● **Action item**
In the listing below, find the line with "Accept all cookies (1708, 1212)" and the line with "Technology, media &". Repeat those two lines and all lines between them exactly.

● **Given records**
^^^^^^^^

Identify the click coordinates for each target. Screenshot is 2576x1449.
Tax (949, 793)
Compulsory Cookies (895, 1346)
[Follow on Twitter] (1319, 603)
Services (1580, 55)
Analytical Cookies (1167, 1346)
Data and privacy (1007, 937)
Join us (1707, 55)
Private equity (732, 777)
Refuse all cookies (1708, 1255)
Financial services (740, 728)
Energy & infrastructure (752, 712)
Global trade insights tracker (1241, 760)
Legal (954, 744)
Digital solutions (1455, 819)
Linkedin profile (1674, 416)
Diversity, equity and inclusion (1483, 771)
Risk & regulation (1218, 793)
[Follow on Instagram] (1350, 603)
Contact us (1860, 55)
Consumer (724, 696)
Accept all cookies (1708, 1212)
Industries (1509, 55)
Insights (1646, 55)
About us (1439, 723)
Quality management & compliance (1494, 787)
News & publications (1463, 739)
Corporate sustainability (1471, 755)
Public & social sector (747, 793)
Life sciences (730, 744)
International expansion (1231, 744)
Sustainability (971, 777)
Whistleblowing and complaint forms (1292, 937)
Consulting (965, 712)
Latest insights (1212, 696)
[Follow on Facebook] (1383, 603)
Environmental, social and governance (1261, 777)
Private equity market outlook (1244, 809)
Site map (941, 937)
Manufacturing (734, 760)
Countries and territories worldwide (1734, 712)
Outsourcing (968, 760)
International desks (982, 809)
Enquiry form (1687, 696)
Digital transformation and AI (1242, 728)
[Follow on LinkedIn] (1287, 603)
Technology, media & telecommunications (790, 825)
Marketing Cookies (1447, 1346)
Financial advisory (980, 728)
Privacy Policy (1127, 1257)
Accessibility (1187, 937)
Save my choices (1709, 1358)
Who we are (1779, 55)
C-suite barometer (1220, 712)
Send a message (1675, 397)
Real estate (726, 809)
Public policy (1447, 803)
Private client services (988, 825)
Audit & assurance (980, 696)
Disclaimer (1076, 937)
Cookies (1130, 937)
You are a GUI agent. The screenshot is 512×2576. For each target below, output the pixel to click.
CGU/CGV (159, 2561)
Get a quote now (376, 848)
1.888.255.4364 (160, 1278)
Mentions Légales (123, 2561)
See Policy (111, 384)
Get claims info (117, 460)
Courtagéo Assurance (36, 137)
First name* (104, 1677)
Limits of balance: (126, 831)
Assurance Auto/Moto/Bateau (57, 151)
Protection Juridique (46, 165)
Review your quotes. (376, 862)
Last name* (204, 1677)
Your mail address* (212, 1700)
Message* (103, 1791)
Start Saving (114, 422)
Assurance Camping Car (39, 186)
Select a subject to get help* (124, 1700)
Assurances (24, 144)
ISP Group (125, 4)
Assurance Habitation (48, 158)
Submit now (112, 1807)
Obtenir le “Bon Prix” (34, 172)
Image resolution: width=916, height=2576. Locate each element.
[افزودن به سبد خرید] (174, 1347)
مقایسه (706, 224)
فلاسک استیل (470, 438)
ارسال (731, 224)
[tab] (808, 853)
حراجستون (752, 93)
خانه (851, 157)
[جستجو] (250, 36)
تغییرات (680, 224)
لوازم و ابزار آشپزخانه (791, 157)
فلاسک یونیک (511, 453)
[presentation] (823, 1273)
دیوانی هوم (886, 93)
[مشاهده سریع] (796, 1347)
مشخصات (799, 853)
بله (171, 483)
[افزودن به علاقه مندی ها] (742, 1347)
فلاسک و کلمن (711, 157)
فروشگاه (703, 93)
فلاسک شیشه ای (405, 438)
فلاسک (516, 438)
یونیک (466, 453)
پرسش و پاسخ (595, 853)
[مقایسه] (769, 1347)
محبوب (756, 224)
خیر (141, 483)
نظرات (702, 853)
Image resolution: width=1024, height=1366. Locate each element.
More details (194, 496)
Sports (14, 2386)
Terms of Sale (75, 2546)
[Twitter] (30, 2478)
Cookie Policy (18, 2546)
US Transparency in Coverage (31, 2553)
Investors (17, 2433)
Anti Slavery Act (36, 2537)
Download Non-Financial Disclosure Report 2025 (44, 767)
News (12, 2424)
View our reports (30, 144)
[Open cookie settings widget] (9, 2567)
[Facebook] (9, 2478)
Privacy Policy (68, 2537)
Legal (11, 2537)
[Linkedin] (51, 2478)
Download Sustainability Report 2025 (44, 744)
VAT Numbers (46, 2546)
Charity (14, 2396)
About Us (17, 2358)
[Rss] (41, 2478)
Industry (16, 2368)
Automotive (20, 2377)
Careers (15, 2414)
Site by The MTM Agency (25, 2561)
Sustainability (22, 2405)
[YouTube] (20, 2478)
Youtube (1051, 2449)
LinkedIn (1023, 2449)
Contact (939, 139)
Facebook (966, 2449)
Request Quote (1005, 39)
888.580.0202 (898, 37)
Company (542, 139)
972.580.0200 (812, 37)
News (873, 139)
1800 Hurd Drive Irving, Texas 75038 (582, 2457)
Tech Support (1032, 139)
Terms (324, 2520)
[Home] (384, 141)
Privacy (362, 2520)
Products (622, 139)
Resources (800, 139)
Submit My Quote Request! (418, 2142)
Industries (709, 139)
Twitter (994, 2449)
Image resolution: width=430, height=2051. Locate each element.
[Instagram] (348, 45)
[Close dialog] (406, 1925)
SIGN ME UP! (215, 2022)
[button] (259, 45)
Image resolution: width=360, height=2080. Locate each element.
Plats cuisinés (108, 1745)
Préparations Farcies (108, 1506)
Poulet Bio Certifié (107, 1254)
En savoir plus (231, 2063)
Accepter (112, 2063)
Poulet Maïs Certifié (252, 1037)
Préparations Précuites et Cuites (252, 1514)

^^^^^^^^

● **Answer box**
Accept all cookies (1708, 1212)
Industries (1509, 55)
Insights (1646, 55)
About us (1439, 723)
Quality management & compliance (1494, 787)
News & publications (1463, 739)
Corporate sustainability (1471, 755)
Public & social sector (747, 793)
Life sciences (730, 744)
International expansion (1231, 744)
Sustainability (971, 777)
Whistleblowing and complaint forms (1292, 937)
Consulting (965, 712)
Latest insights (1212, 696)
[Follow on Facebook] (1383, 603)
Environmental, social and governance (1261, 777)
Private equity market outlook (1244, 809)
Site map (941, 937)
Manufacturing (734, 760)
Countries and territories worldwide (1734, 712)
Outsourcing (968, 760)
International desks (982, 809)
Enquiry form (1687, 696)
Digital transformation and AI (1242, 728)
[Follow on LinkedIn] (1287, 603)
Technology, media & telecommunications (790, 825)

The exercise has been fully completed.